Introdução
A doença celíaca (DC) é uma doença autoimune de atingimento sistémico desencadeada pela ingestão de glúten1. Esta doença pode manifestar- se de uma forma típica, com sintomas gastrointestinais, ou de forma atípica, com sintomas sistémicos, anemia ferripriva ou osteoporose, entre outros2,3. O seu carácter sistémico e autoimune associam-na à maior frequência de outras doenças imunomediadas e risco de malignidade e infecção1,4,5. Apresentamos o caso de um doente com diagnóstico de doença celíaca e cirrose hepática por álcool e vírus C.
Caso Clínico
Homem de 46 anos recorreu ao serviço de urgência por diarreia líquida sem sangue e sem muco com 1 ano de evolução, associada a náuseas e vómitos alimentares pós prandiais.

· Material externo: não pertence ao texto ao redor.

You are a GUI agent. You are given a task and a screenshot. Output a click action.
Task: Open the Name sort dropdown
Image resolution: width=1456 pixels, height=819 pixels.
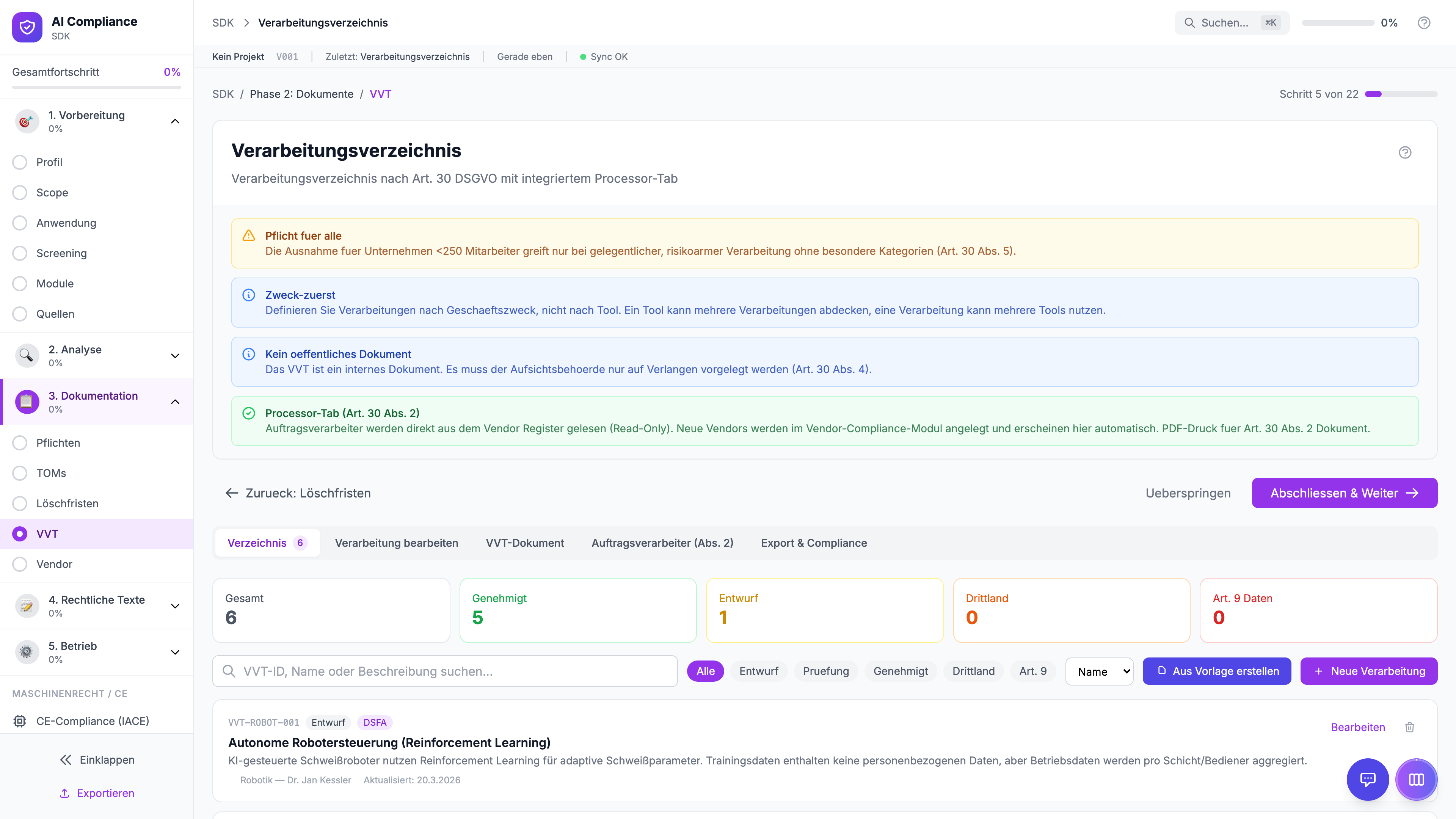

O doente referia evolução indolente e flutuante, com episódios de até 10 dejeções/dia. Negava febre. Havia noção de relação com determinados alimentos (tais como alimentos adocicados) estress, e de ligeira melhora com loperamida. Desde o início do quadro teria perdido aproximadamente 10 quilos. Três dias antes de recorrer ao serviço de urgência a esposa notara-o mais lentificado e com discurso incoerente. O doente referia amnésia para os dias prévios e fraqueza generalizada. Referia consumos de álcool (> 40g/dia até há 8 anos, e consumo atual esporádico num máximo de 10-20g/dia), fumador de 7 UMAs e comportamento sexual promíscuo. Da sua história pregressa havia a referir um diagnóstico de vitiligo aos 15 anos, e não havia história familiar de relevo. Ao exame objetivo apresentava: encefalopatia grau II, baixo peso (51.7 kg, IMC 17.6kg/m2), palidez mucocutânea e desidratação, lesões dispersas de vitiligo, normotensão e normocardia, circulação colateral abdominal, sem outros sinais de cirrose hepática, e ausência de edemas periféricos (fig. 1).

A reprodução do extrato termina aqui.